To check if the lab environment is running, use the following command:

netobs lab show

This command will display all the containers and Containerlab devices currently running. If none are listed, you can start the environment with:

netobs lab prepare --scenario batteries-included

---

Component Overview and Interaction Guide

The following are sections for each components describing their role and how to interact with them. An important thing to highlight is that you will need to get the necessary credentials for the lab environment stored in your .env file. When in search of the credentials look there.

Network Devices (cEOS)

The cEOS devices (cEOS-01 and cEOS-02) are simulated network routers running in Containerlab.
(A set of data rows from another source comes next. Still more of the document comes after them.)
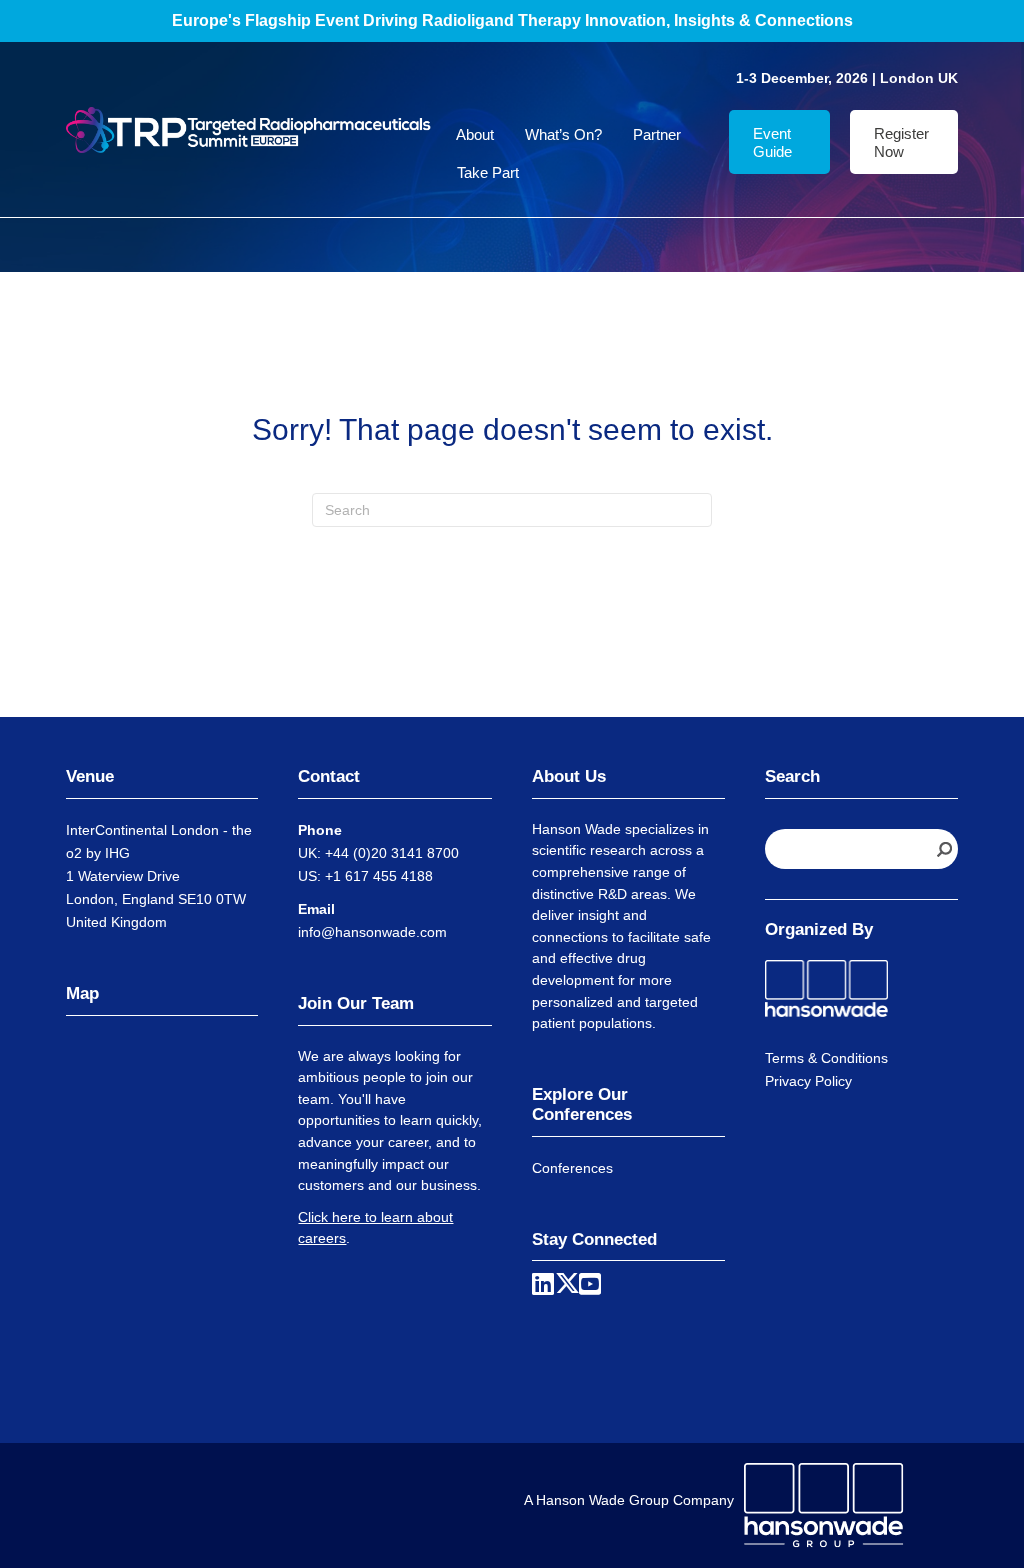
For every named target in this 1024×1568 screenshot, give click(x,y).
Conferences (572, 1168)
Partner (657, 134)
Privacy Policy (808, 1081)
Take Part (488, 172)
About (475, 134)
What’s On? (563, 134)
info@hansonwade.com (372, 932)
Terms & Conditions (826, 1058)
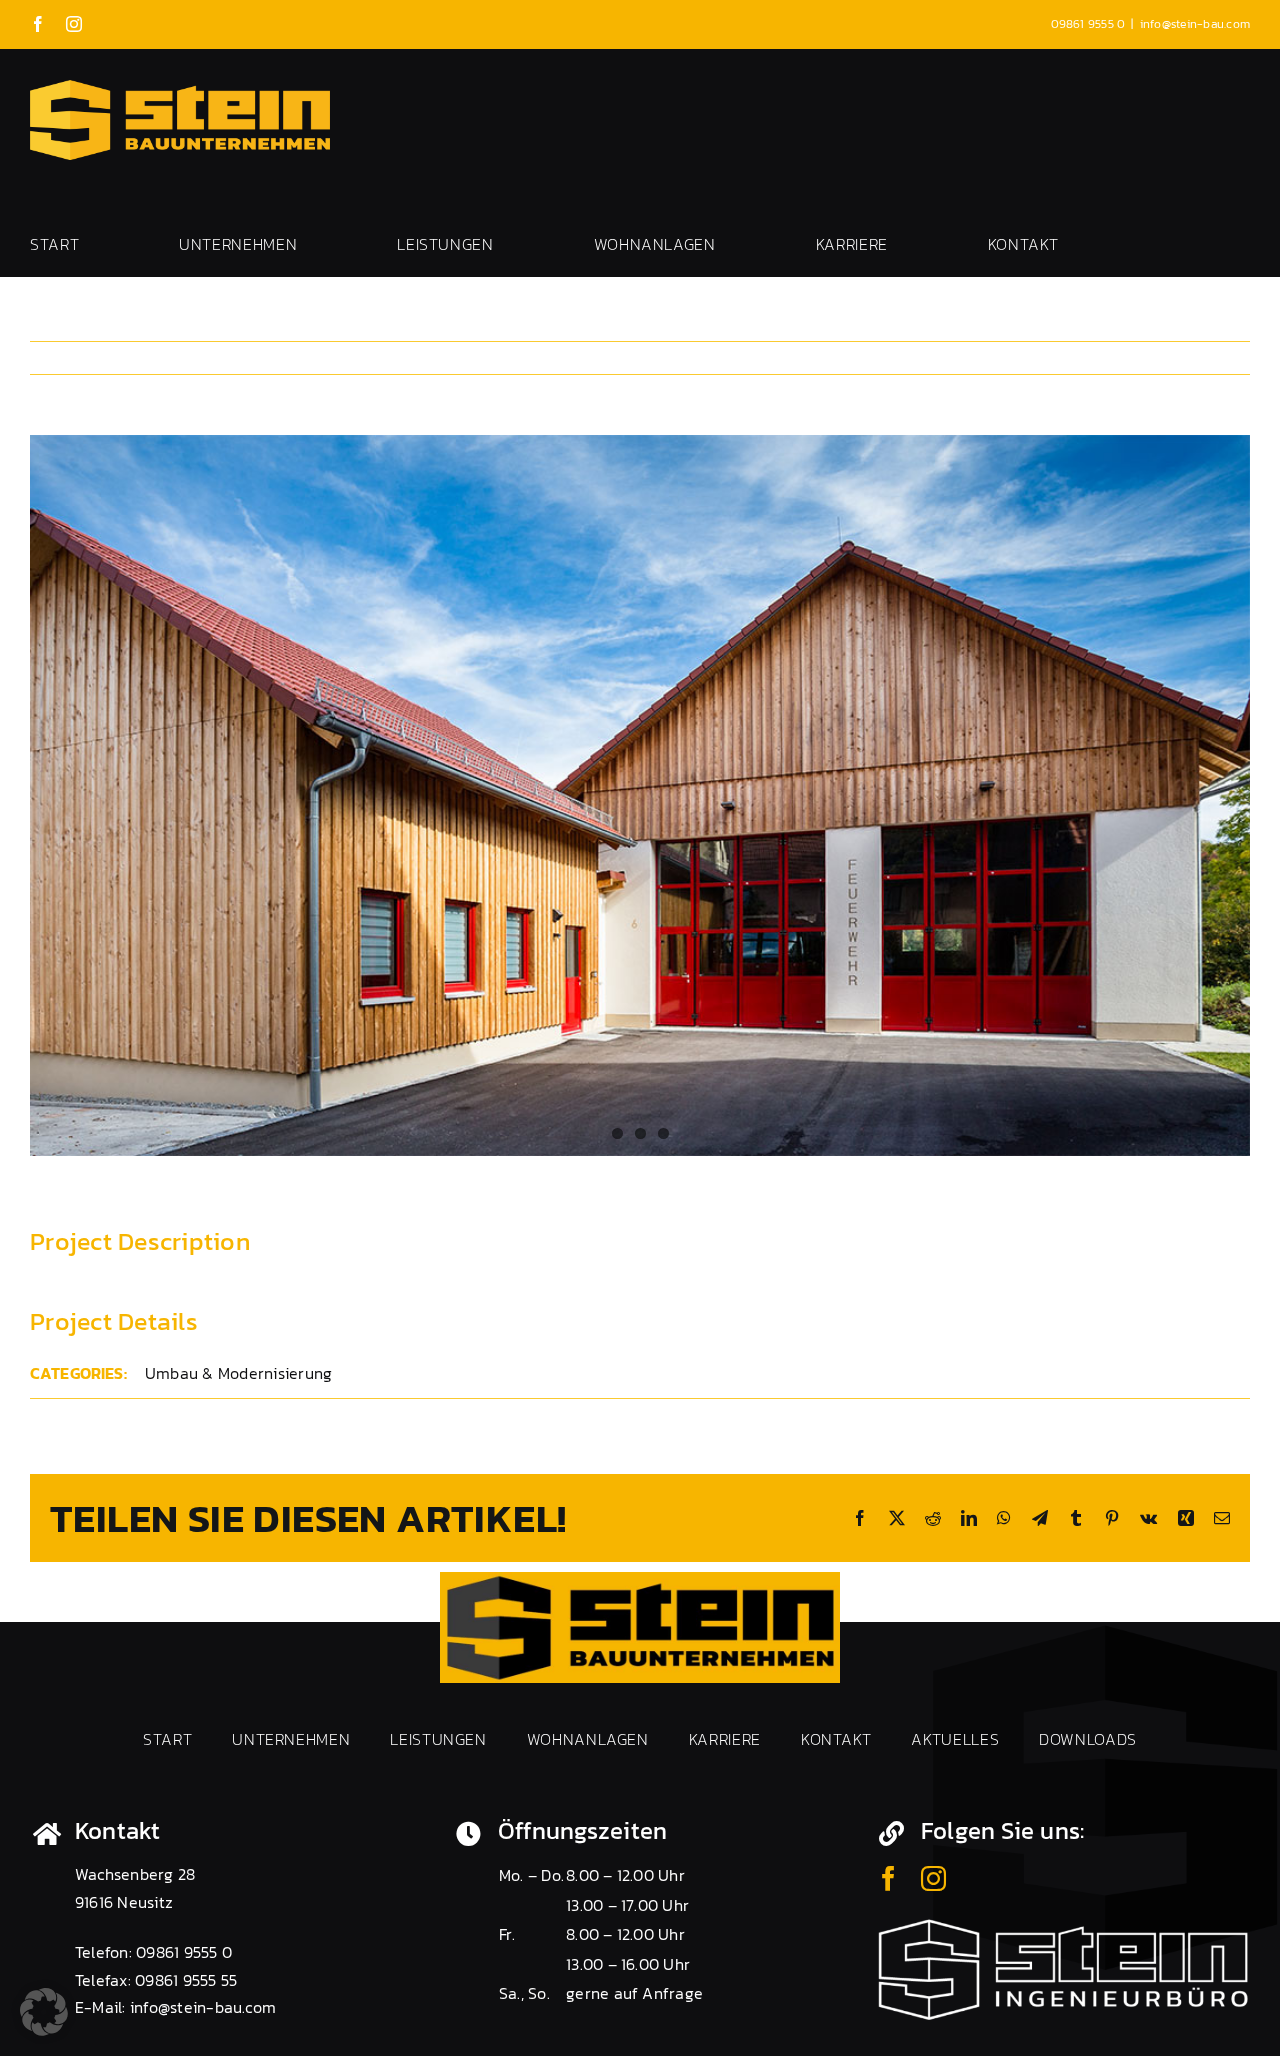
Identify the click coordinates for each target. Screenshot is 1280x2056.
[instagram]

These devices generate metrics and logs, which are collected by the observability stack. They serve as the data sources for the lab, mimicking real-world network equipment.

Checking the Containerlab Topology

To view the current network topology and ensure the devices are running, use the following command:

netobs containerlab inspect

# If sudo mode is needed
netobs containerlab inspect --sudo

This will display a detailed overview of the Containerlab environment, including the status of the cEOS devices.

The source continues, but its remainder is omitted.